The children nodded, not to interrupt; they had seen as they came along the trail the high terraced houses with the ladders sticking out of the door-holes.
"Then there was much politeness on both sides, politeness of food offered and eaten and questions asked, until the girl's parents were satisfied that the match would be a good one. Finally, the Old Ones would stretch themselves out in their corners and begin to sc.r.a.pe their nostrils with their breath--thus," said the Condor, making a gentle sound of snoring; "for it was thought proper for the young people to have a word or two together. The girl would set the young man a task, so as not to seem too easily won, and to prove if he were the sort of man she wished for a husband.
"'Only possibly you love me,' said the daughter of the Chief Priest of the Bow. 'Go out with the light to-morrow to hunt and return with it, bringing your kill, that I may see how much you can do for my sake.'
"But long before light the girl would go out herself as a puma and scare the game away. Thus it happened every time that the young man would return at evening empty-handed, or he would be so mortified that he did not return at all, and the girl's parents would send the bundle back to him. The Chief Priest and his wife began to be uneasy lest their daughter should never marry at all.

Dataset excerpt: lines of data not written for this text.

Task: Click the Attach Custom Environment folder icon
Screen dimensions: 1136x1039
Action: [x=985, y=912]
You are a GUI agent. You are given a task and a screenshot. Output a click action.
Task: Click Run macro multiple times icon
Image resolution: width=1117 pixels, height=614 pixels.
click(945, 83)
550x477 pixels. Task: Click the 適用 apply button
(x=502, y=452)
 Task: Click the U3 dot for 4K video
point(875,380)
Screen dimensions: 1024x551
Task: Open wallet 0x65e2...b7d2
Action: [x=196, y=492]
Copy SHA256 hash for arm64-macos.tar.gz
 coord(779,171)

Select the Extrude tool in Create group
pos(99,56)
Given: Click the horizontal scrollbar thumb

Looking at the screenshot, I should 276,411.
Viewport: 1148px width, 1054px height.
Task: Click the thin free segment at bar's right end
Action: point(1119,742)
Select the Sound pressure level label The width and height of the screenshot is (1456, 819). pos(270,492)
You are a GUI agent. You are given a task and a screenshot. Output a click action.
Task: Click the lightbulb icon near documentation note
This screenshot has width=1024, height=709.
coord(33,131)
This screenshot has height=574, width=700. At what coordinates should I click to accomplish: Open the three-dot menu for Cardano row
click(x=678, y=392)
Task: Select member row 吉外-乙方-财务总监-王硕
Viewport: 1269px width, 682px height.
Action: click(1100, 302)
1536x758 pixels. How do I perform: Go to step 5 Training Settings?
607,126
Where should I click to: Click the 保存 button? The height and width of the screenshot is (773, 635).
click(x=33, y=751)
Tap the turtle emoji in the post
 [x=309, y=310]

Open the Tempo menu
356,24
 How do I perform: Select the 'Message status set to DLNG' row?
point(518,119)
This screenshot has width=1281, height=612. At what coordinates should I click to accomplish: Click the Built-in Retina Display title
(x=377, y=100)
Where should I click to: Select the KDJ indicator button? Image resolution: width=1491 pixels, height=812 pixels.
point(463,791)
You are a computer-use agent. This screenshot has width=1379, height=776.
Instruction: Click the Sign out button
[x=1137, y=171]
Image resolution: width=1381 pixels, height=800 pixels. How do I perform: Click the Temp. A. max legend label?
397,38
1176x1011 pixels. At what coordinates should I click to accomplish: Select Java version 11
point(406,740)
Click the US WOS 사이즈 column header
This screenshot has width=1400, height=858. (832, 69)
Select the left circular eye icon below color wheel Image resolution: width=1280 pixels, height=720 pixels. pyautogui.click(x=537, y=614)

"Finally Ho-tai of the pueblo of Matsaki heard of her, and said to his mother, 'That is the wife for me.'
"'_Shoom_!' said his mother; 'what have you to offer her?' for they were very poor.
"'_Shoom_ yourself!' said Ho-tai. 'He that is poor in spirit as well as in appearance, is poor indeed. It is plain she is not looking for a bundle, but for a man.' So he took what presents he had to the house of the Chief Priest of the Bow, and everything went as usual; except that when Ho-tai asked them to help him in, the Chief Priest said, 'Be yourself within,' for he was growing tired of courtings that came to nothing. But when Ho-tai came cheerfully down the ladder with his gift, the girl's heart was touched, for he was a fine gold color like a full moon, and his high heart gave him a proud way of walking. So when she had said, 'Only possibly you love me, but that I may know what manner of husband I am getting, I pray you hunt for me one day,' and when they had bidden each other 'wait happily until the morning,' she went out as a puma and searched the hills for game that she might drive toward the young man, instead of away from him. But because she could not take her eyes off of him, she was not so careful as she should be not to let him see her. Then she went home and put on all her best clothes, the white buckskins, the turquoises and silver bracelets, and waited. At evening, Ho-tai, the Two-Hearted, came with a fine buck on his shoulders, and a stiff face. Without a word he gave the buck to the Priest's wife and turned away, '_Hai_',' said the mother, 'when a young man wins a girl he is permitted to say a few words to her!'--for she was pleased to think that her daughter had got a husband at last.
"'I did not kill the buck by myself,' said Ho-tai; and he went off to find the Chief Priest and tell him that he could not marry his daughter.
Flower-of-the-Maguey, who was in her room all this time peeking through the curtain, took a water jar and went down to the spring where Ho-tai could not help but pa.s.s her on his way back to his own village.
"'I did not bring back your bundle,' she said when she saw him; 'what is a bundle to a woman when she has found a man?'
"Then his two hearts were sore in him, for she was lovely past all naming. 'I do not take what I cannot win by my own labor,' said he; 'there was a puma drove up the game for me.'
"'Who knows,' said she, 'but Those Above sent it to try if you were honest or a braggart?' After which he began to feel differently. And in due course they were married, and Ho-tai came to live in the house of the Chief Priest at Hawikuh, for her parents could not think of parting with her,
"They were very happy," said the Condor, "for she was wisely slow as well as beautiful, and she eased him of the struggle of his two hearts, one against the other, and rested in her life as a woman."
"Does that mean she wasn't a puma any more?" asked Dorcas Jane.